Dünya hayatını ikiye ayırın: Birisi rızkınızı kazanmak için, ikincisi de âhiretinizi kazanmak için. Bunların dışında üçüncü bir hayat fayda sağlamaz, ancak zarar verir.

Konuşmanızı da ikiye ayırın: Birincisi dünya işlerinizde size faydalı olanı konuşmalı, ikincisi de âhiret işlerinizde ebedî olarak faydasını görecek olduğunuz şeyleri konuşmalıdır. Bunların dışında üçüncü bir konuşma bir fayda sağlamaz, ancak zarar verir.

Malınızı da ikiye ayırın: Birincisi ailenize harcayacağınız, ikincisi de kendiniz (âhiretiniz)  için harcayacağınız. Bunların dışında üçüncü bir harcama bir fayda sağlamaz, ancak zarar verir.”

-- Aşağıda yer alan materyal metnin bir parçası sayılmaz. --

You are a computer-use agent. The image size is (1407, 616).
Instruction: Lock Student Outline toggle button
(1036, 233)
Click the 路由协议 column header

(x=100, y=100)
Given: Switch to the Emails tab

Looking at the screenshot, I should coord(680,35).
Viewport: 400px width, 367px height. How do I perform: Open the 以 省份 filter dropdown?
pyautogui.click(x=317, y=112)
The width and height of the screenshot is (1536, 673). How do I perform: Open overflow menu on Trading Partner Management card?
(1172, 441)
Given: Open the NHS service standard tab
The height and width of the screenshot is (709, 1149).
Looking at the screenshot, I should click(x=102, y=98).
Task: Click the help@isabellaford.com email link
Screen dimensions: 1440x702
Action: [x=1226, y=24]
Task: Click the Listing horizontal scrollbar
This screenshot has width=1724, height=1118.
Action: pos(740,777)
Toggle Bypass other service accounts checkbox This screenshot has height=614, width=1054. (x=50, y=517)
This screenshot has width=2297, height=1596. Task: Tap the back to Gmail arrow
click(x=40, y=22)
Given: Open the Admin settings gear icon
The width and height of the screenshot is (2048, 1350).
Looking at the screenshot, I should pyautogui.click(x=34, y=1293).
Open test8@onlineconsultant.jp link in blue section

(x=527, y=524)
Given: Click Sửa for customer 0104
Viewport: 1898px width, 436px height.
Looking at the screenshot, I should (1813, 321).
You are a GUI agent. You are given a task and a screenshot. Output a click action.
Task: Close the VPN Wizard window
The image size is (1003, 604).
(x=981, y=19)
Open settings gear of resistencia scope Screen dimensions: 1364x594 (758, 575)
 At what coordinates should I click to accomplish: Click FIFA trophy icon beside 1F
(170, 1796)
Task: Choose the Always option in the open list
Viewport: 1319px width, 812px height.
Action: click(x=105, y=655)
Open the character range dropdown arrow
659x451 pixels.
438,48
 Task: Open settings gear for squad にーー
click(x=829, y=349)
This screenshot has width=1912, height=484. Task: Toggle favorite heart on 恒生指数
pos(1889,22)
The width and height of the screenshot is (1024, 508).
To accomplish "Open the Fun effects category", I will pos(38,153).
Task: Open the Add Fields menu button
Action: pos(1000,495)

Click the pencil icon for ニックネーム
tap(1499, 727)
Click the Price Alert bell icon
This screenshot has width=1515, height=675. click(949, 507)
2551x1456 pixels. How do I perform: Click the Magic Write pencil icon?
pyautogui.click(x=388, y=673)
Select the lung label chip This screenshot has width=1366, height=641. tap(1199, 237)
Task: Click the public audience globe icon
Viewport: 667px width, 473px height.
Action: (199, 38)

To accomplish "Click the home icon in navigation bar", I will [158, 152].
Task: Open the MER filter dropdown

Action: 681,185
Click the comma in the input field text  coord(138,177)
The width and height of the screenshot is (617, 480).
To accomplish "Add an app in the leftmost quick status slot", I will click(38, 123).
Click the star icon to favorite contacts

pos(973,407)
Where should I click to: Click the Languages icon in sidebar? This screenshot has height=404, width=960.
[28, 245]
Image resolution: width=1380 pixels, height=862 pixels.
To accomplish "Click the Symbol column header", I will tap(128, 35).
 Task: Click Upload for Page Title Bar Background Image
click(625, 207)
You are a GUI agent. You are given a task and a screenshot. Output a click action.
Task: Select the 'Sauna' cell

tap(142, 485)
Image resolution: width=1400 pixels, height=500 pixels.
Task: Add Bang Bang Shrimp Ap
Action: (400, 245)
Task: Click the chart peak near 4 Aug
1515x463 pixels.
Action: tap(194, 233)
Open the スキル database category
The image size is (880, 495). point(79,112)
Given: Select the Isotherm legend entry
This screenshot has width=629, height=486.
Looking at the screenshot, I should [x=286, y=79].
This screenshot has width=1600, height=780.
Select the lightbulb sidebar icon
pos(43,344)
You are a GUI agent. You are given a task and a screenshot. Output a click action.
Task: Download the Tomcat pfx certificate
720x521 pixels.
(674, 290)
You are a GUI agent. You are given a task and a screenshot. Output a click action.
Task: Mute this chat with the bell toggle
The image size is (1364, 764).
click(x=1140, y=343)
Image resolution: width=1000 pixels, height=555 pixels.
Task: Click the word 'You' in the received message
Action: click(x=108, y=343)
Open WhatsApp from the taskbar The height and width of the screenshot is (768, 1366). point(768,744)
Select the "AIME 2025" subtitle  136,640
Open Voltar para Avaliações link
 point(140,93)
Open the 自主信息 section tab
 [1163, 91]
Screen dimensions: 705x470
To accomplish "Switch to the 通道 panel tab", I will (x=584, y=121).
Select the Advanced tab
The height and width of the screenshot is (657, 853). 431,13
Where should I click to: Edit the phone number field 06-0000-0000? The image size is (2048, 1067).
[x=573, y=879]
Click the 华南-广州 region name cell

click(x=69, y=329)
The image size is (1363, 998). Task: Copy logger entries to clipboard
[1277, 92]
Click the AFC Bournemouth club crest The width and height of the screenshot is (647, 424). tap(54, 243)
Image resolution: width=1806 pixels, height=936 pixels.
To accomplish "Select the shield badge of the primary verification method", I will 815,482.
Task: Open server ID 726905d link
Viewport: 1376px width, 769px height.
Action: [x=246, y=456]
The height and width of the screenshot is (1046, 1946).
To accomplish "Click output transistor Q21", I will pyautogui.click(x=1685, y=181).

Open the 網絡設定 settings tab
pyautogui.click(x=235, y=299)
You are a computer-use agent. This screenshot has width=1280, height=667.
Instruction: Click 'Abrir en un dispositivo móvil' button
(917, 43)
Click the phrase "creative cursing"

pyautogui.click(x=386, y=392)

Bunları söyledikten sonra Ebû Zer (r.a.) derin bir âh çekerek: “Henüz ulaşmadığım günün tasası beni kahretti, perişan etti.” buyurunca “O nedir?” dediler. Cevaben: “Benim dünyalık istek ve arzularım, ecelimi hatırlamamın önüne geçti de beni amel işlemekten geri koydu.” buyurdu. (Tenbîhü’l-Gâfilîn)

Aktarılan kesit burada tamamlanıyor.